Exercise directions
Each entry below is to be written out exactly, and the pictures are to be left out.

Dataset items
▬▬▬▬▬▬

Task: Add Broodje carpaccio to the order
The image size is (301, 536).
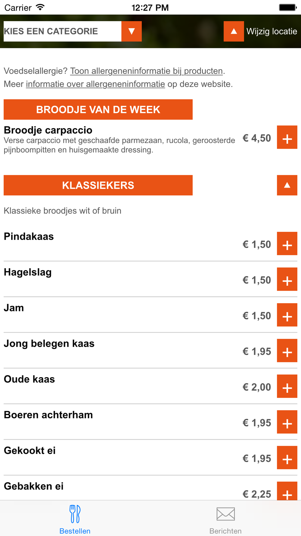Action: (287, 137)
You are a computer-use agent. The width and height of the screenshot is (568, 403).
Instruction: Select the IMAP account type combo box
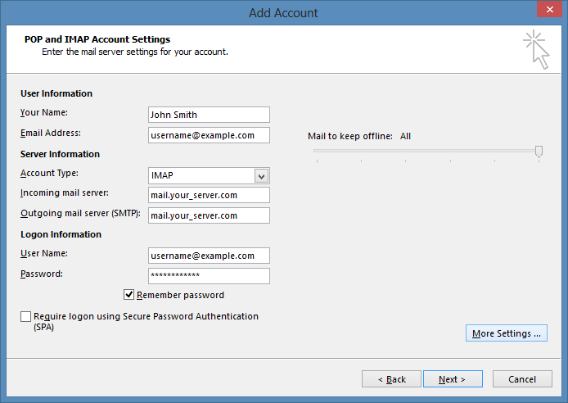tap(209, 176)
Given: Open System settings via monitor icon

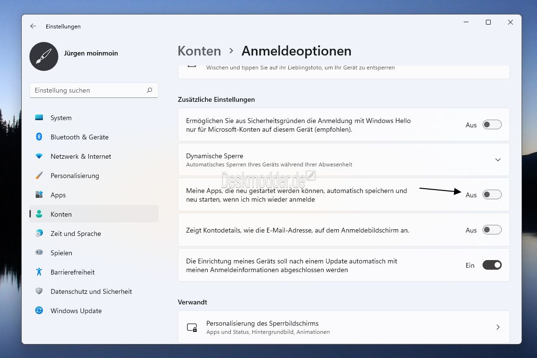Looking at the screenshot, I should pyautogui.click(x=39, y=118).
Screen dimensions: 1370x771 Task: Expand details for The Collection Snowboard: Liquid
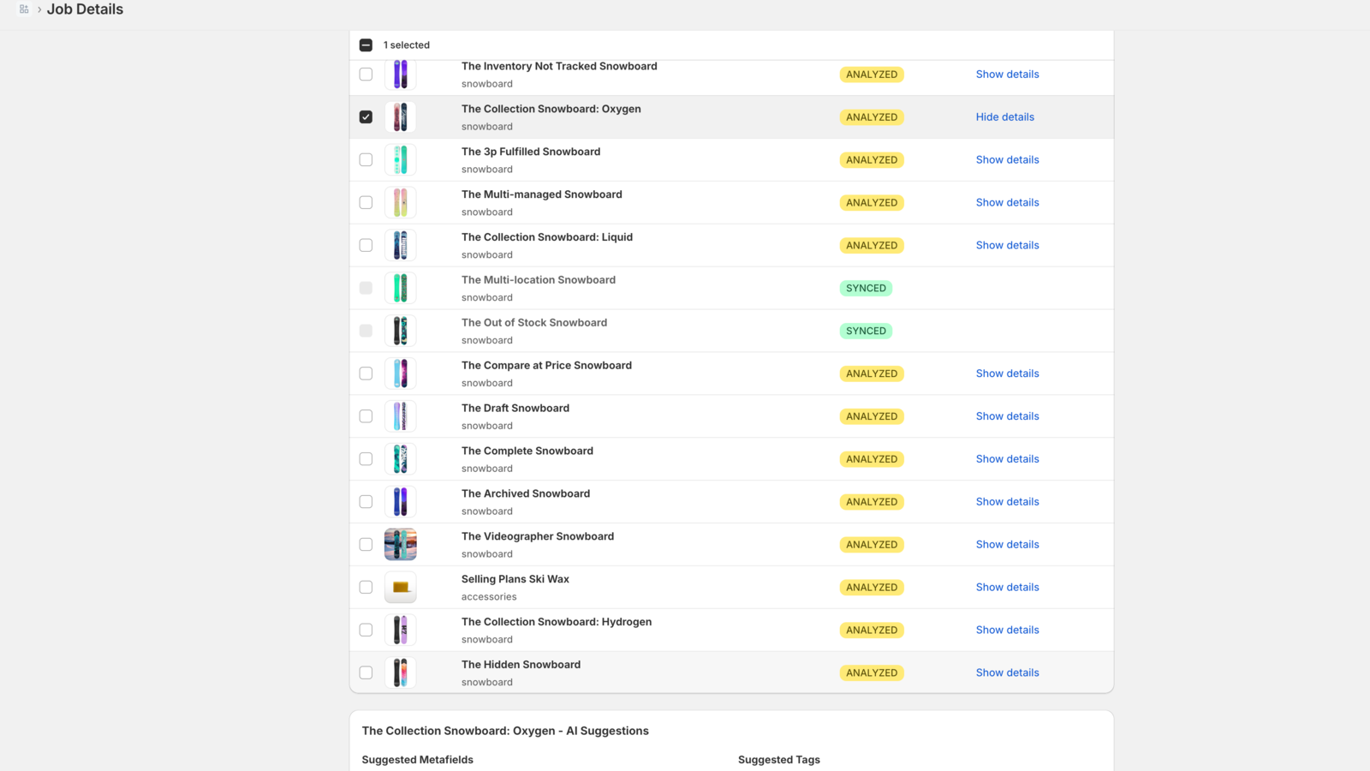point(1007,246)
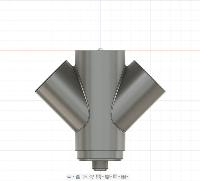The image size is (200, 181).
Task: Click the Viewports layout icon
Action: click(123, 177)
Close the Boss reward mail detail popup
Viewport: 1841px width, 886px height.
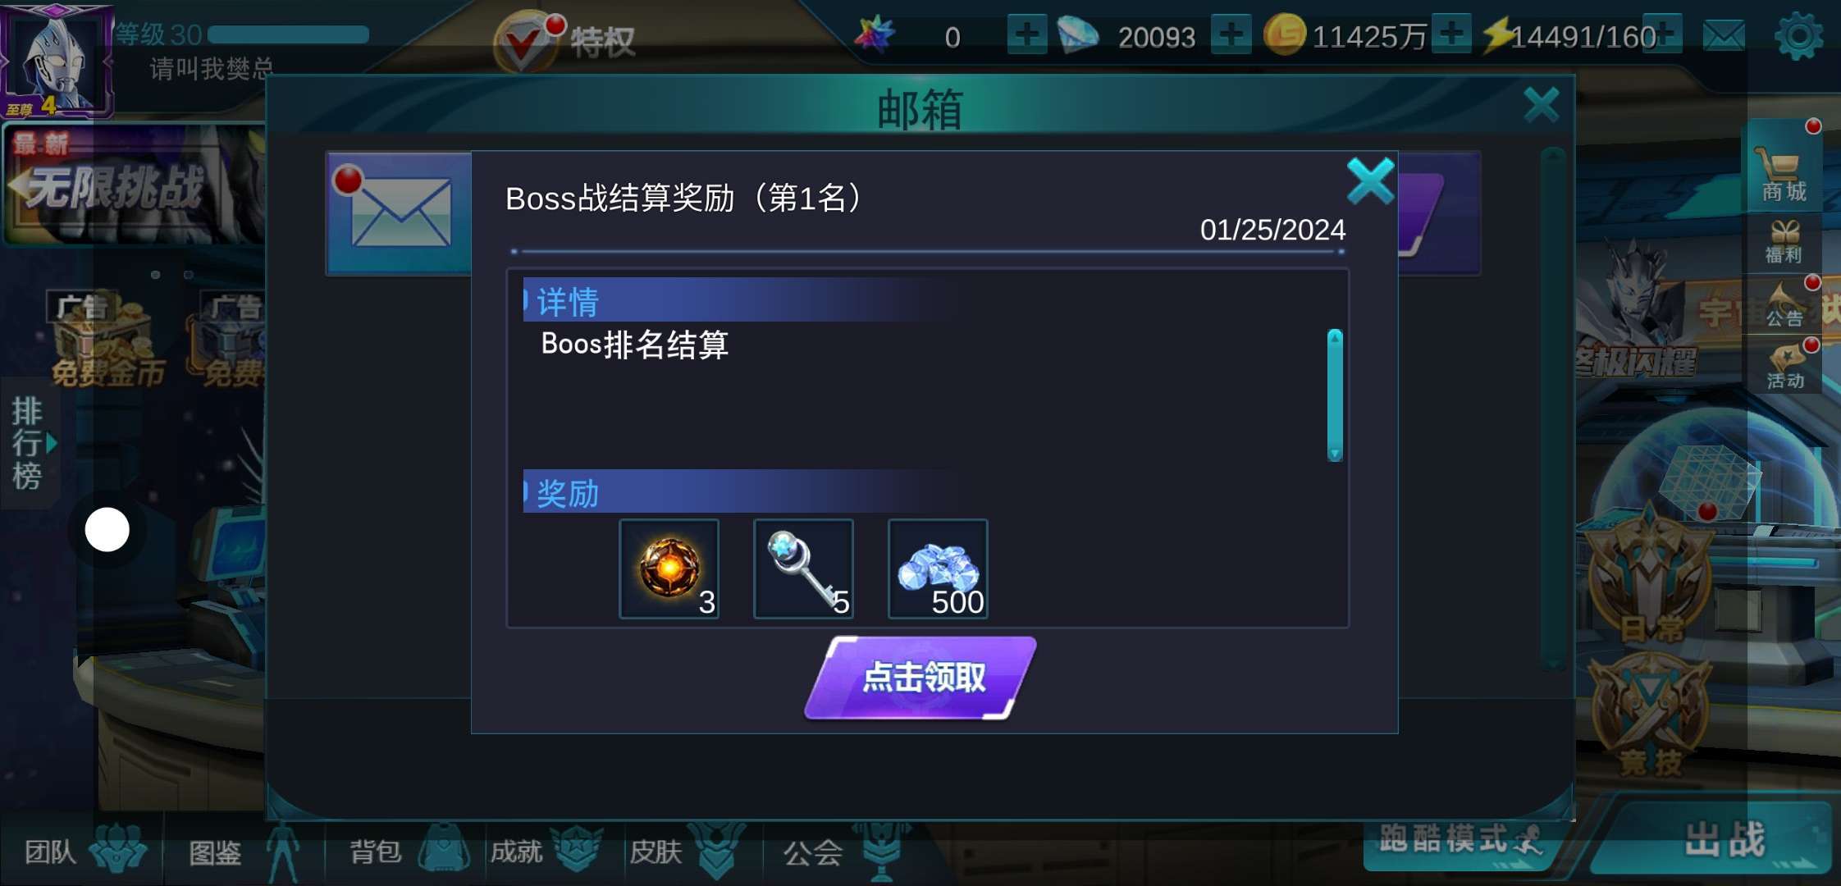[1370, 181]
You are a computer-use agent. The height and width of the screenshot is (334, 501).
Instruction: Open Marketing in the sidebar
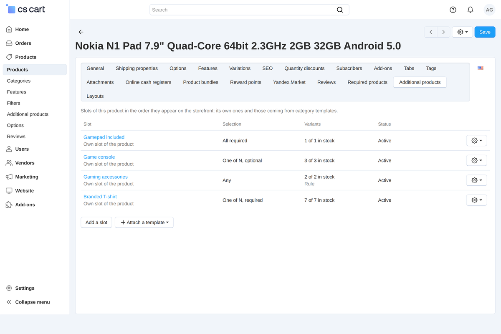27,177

▬▬▬▬▬▬

Solution to this task
Task: Add Broodje carpaccio to the order
The image size is (301, 536).
Action: (287, 137)
You are a computer-use agent. The width and height of the screenshot is (568, 403).
Instruction: Select the IMAP account type combo box
tap(209, 176)
Given: Open System settings via monitor icon

Looking at the screenshot, I should pyautogui.click(x=39, y=118).
Screen dimensions: 1370x771 Task: Expand details for The Collection Snowboard: Liquid
point(1007,246)
The image size is (200, 181).
Task: Click the Viewports layout icon
Action: click(123, 177)
Close the Boss reward mail detail popup
Viewport: 1841px width, 886px height.
[1370, 181]
You are a computer-use agent. The height and width of the screenshot is (334, 501).
Instruction: Open Marketing in the sidebar
27,177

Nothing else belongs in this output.